Real estate agents are more than just witnesses to the purchase of your new home. The agent you choose will affect the options you see, the money you spend, and your success in negotiations.
Most people go with the first agent they meet, or a recommendation from a friend. It’s in your best interest to not take this decision lightly. A good agent means a good purchase process, plain and simple. The wrong one can result in buying the wrong thing at the wrong price, and a months long headache. So how do you pick the right real estate agent?
Here are some questions to ask a prospective agent before hiring them:
What experience do you have?
When interviewing an agent, ask how long they’ve worked the job. If they are new to the business, it doesn’t exclude them from doing great work, but it is cause to ask a lot more questions!
If you are speaking to a veteran agent, ask how many homes they sell per year. A record of closing many homes in any year is typically better than a record of closing very few. The 2018 average for closures is 12 per year. It’s wise to be skeptical of any yearly total that’s considerably less than that.
Further, make sure your agent has experience in your intended purchase market. An agent with 20 years of experience purchasing Colorado mountain homes may be ill-equipped for their first year on the Chicago lakefront. Be specific and detail-oriented to make sure an agent’s experience fits nicely with your needs.
What’s the plan?
If the agent is experienced, they likely have a method for house hunting. Ask what their plan and timeline are. What are their first steps, what does success mean for them? Will they attend each showing with you, or will different employees of the firm accompany you at different points?
Do you have a specialty?
Looking for something specific? Maybe a certain neighborhood calls to you. Maybe you want a fixer-upper with good bones, or a place you can live and easily work from. Each agent has their own expertise.
Some agents are experts in certain states, cities, neighborhoods, etc. Some agents also spent hard time, energy, and money to earn certifications and accreditations. If you know exactly what you want, it’s worth trying to find an agent that can get it for you!
Who will I be primarily dealing with?
It’s good to know who your day-to-day contact will be. While the National Association of Realtors states that 87% of realtors are independent contractors, some of them have assistants or small staffs. Some agents also work as parts of larger firms. In any case, you’ll want to make assurances that your realtor will be available to speak when you need them!
What hours do you keep?
Many agents don’t work the job full-time. Whether your agent works part or full-time will influence the flow of your property search. While exceptions always exist, part-time agents may be occupied when you need them. If a speedy full-time search is what you’re looking for, make sure to discuss those priorities when vetting agents.

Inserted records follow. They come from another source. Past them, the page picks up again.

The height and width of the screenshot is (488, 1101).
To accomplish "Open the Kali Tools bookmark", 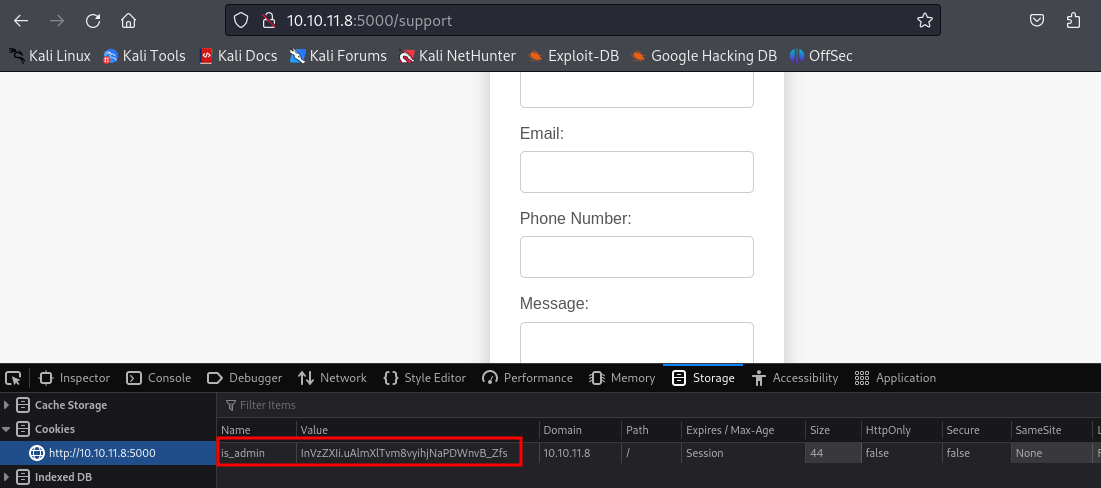I will point(144,56).
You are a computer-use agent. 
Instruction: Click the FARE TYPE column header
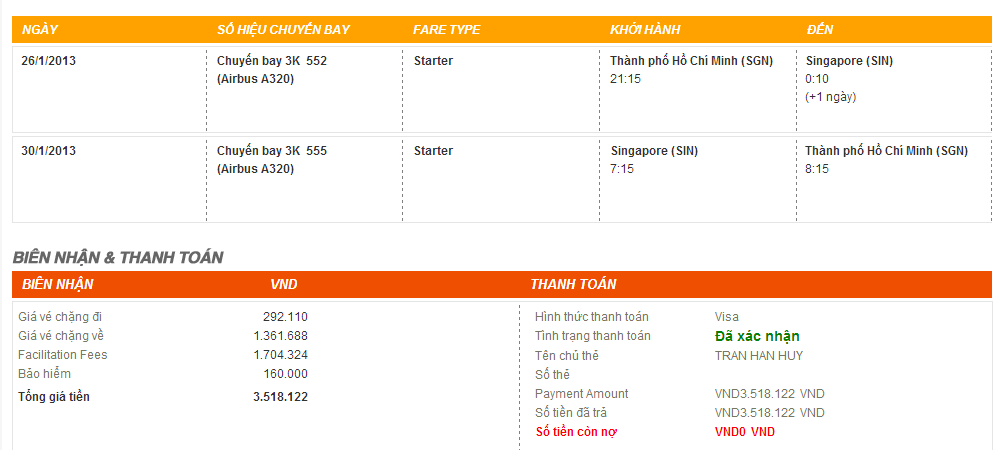point(446,29)
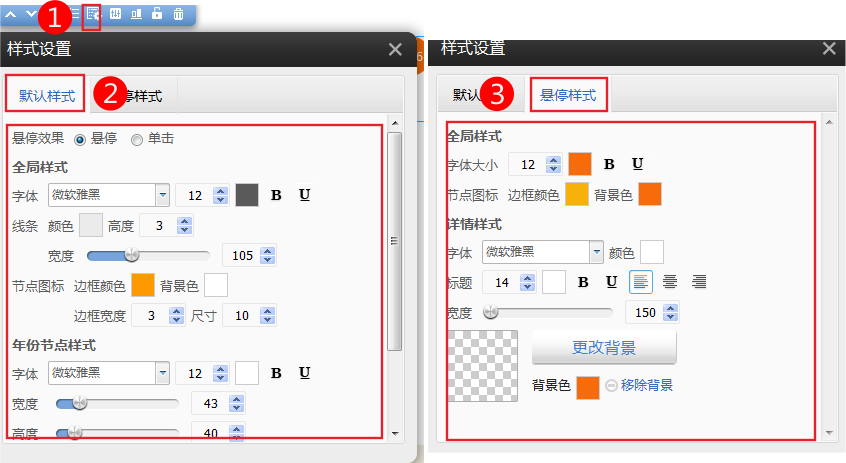Screen dimensions: 846x463
Task: Click the 更改背景 button
Action: pos(604,348)
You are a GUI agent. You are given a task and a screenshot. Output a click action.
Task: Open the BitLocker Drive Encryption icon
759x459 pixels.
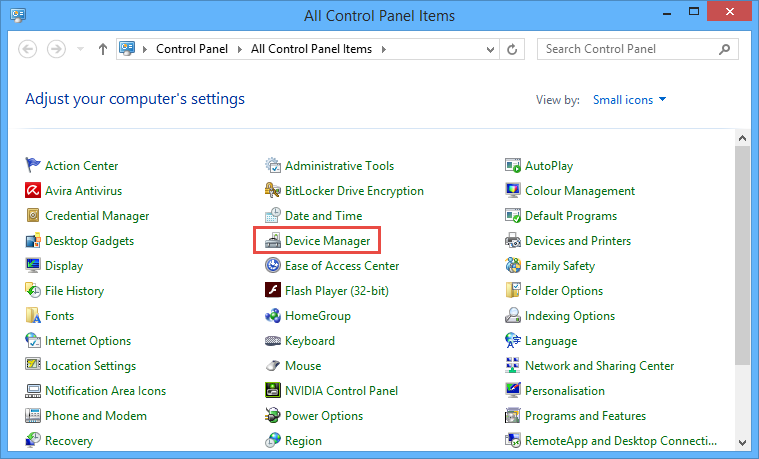[x=273, y=190]
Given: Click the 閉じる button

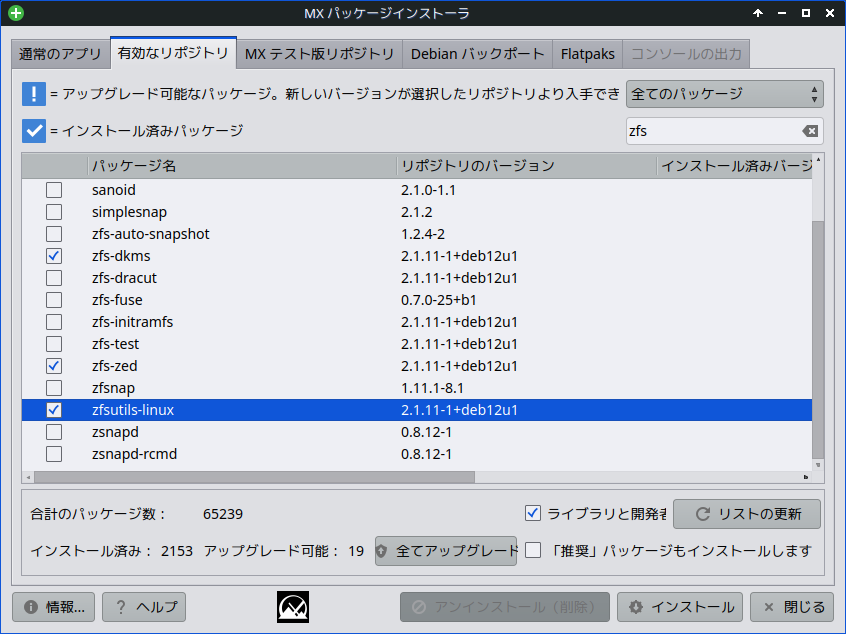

What’s included in your contract?
Buyer’s agents almost always require the signing of a contract at some point during service. In fact, it is required by law in some states. These contracts are not inherently bad for the buyer. In fact, they protect the buyer and the agent from issues that may arise in the working relationship. However, certain parts of the agreement are negotiable, like the term of the contract and any penalties that come from ending the agreement early. The structure of an agent’s contract may illuminate your compatibility before moving forward in a working relationship.
Got any references?
References can be a great way to verify an agent’s work history. Any agent worth their salt should be able to provide examples of a job well done, and reluctance to share information about past work is a red flag.
Why should I work with you?
Agents want your commission, so ask them to pitch themselves. Giving them the opportunity to set themselves apart from the pack will only help you as you build your team.